7. A further point arises as to whether or not this is a matter which can properly be dealt with by this Court in revision and my attention has been called to a decision of the Allahabad High Court in Shanta Nand Gir v. Basudeva Nand Gir 1934 All 986 . In that case the learned Chief Justice and Rachhpal, J., laid down that even where the Court below summarily rejected the prayer to try a preliminary issue on a point of law and in its summary rejection had not even expressed any opinion whether the question of law would be sufficient to dispose of the case that the jurisdiction had been exercised and should not be interfered with by the High Court. No doubt the learned Judges of the Allahabad High Court have been very sparing in their exercise of revisional jurisdiction. The attitude of this Court, however, is set forth in the case of Harihar Prasari Narain Singh v. Gopal Saran Narain Singh 1935 Pat 385 . To refuse to exercise the revisional jurisdiction in a case of this kind might give rise to the gravest hardship. The party injured has no right of appeal and a refusal to exercise jurisdiction would mean that the Subordinate Judges unfettered decision might put the injured party to an enormous expense in going into issues which were unnecessary on the mere contention that the ultimate decision would be open to appeal. Interlocutory orders are certainly matters of discretion of the lower Court, but that discretion must be exercised according to the proper principle of justice and with regard to the proper interpretation of the rules in question, and I conceive it the duty of this Court to interfere when the discretion has not been exercised according to judicial principles.
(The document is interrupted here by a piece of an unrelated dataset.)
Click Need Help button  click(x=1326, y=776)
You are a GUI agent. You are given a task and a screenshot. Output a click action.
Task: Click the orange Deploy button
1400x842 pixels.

Order 14, Rule 2 of the Code is mandatory; the only thing left open to the Court is to form and express an opinion of whether the case can be disposed of on the proposed issue of law only, but the opinion, even if expressed, must be expressed upon some reasonable materials. In this case first of all the Court has not properly expressed its opinion, and secondly to express an opinion that the case cannot be disposed of on the question of law would be on the materials erroneous.
8. I direct therefore that the additional issue in the case, "Is the suit barred by the principles of res judicata," be tried preliminary to the other issues before the Court. The application is therefore allowed. As the matter was of some importance and the parties were heard at length I assess the cost at three gold mohurs.